At Google I/O, the tech giant quietly dropped a bombshell: a partnership with Xreal for Project Aura, the second official Android XR device since the platform’s December 2023 debut. Unlike Samsung’s Project Moohan headset, Aura leans into Xreal’s smart glasses legacy with an “optical see-through XR” design—think lightweight frames packing cameras, mics, and a Qualcomm XR chipset. It’s a calculated gamble that could redefine how we interact with AR—or become another footnote in Google’s mixed-reality misadventures.
“Android XR isn’t about Google building hardware—it’s about enabling partners to innovate,” a Google spokesperson told WIRED. “Aura proves the platform’s flexibility.”
The specs hint at ambition: a wide field-of-view, Gemini AI integration, and discreet sensors embedded in hinges and the nose bridge. But the real story is Google’s hands-off strategy. By outsourcing hardware to Xreal and apps to developers, it’s replicating the Wear OS playbook—avoiding another Glass-sized debacle while hedging its XR bets. The catch? Without a killer app ecosystem at launch, Aura risks becoming another developer curiosity like the ill-fated Daydream.
Notably, Android XR apps built for headsets like Moohan can be adapted for Aura, theoretically lowering the barrier for devs. But XR’s chicken-and-egg problem persists: users won’t flock without apps, and devs won’t prioritize a niche device. Google’s answer? Bet on the open platform. “This lets hardware partners differentiate while we handle the OS heavy lifting,” said the spokesperson. It’s a stark contrast to Apple’s walled-garden Vision Pro approach—but whether that’s a strength or a weakness remains to be seen.
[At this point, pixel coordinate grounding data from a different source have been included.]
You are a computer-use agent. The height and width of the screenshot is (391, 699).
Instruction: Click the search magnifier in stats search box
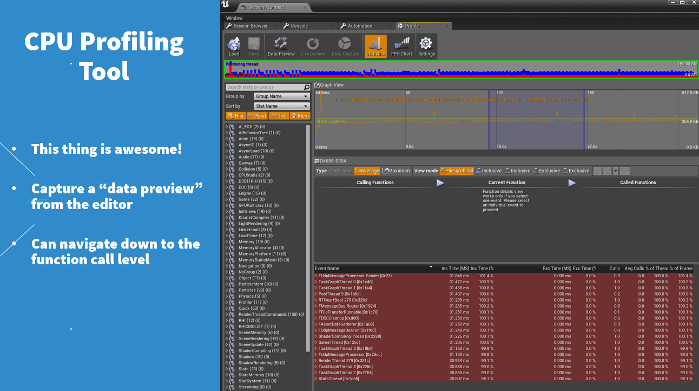307,87
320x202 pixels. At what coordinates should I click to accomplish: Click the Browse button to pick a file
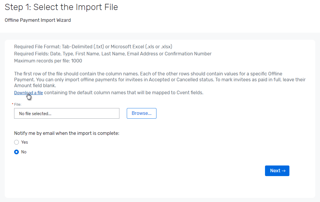pyautogui.click(x=141, y=113)
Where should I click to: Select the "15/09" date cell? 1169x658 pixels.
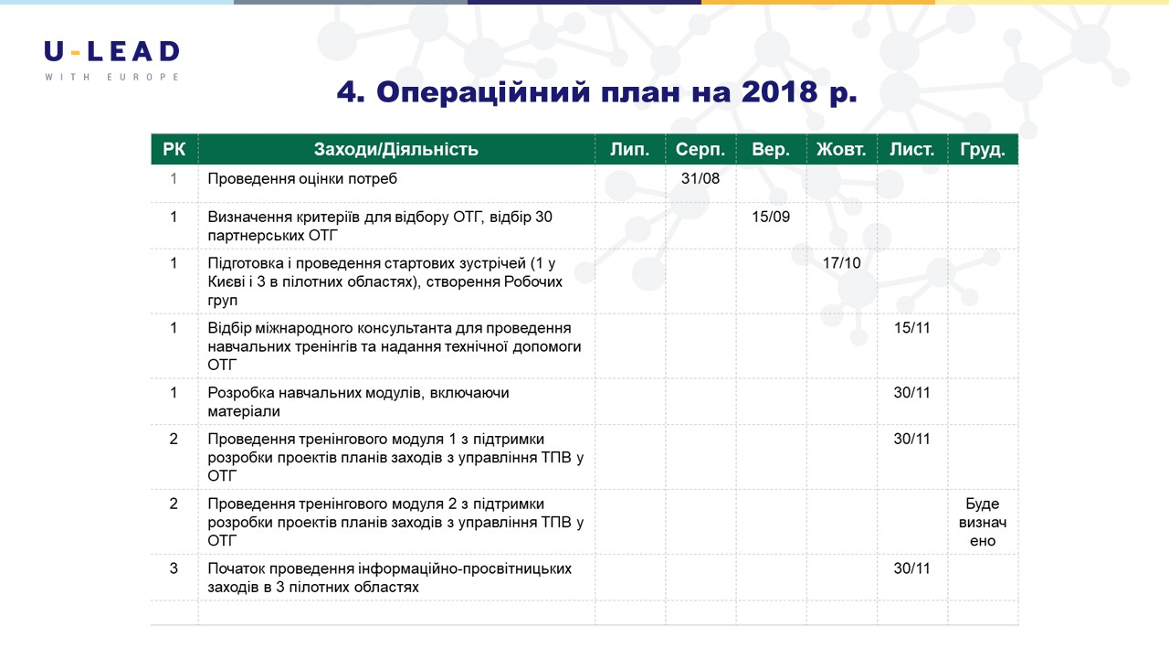point(771,218)
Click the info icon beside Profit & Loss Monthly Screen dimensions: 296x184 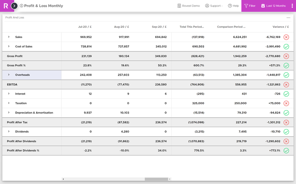pyautogui.click(x=22, y=6)
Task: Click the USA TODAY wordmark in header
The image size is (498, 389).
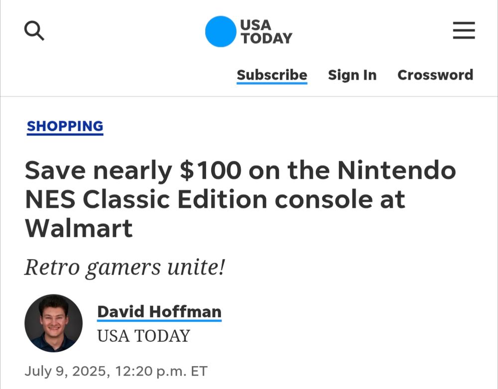Action: pos(266,31)
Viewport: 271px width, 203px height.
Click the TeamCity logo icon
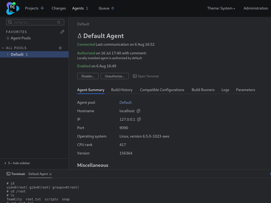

Project Aura’s success hinges on two factors: whether Xreal can deliver consumer-friendly hardware (their Air 2 Ultra glasses currently retail at $699), and if Google’s renewed smart glasses push can outrun its reputation for abandoning projects. One thing’s clear: after a decade of false starts, Android’s XR ambitions are finally taking shape—one partnership at a time.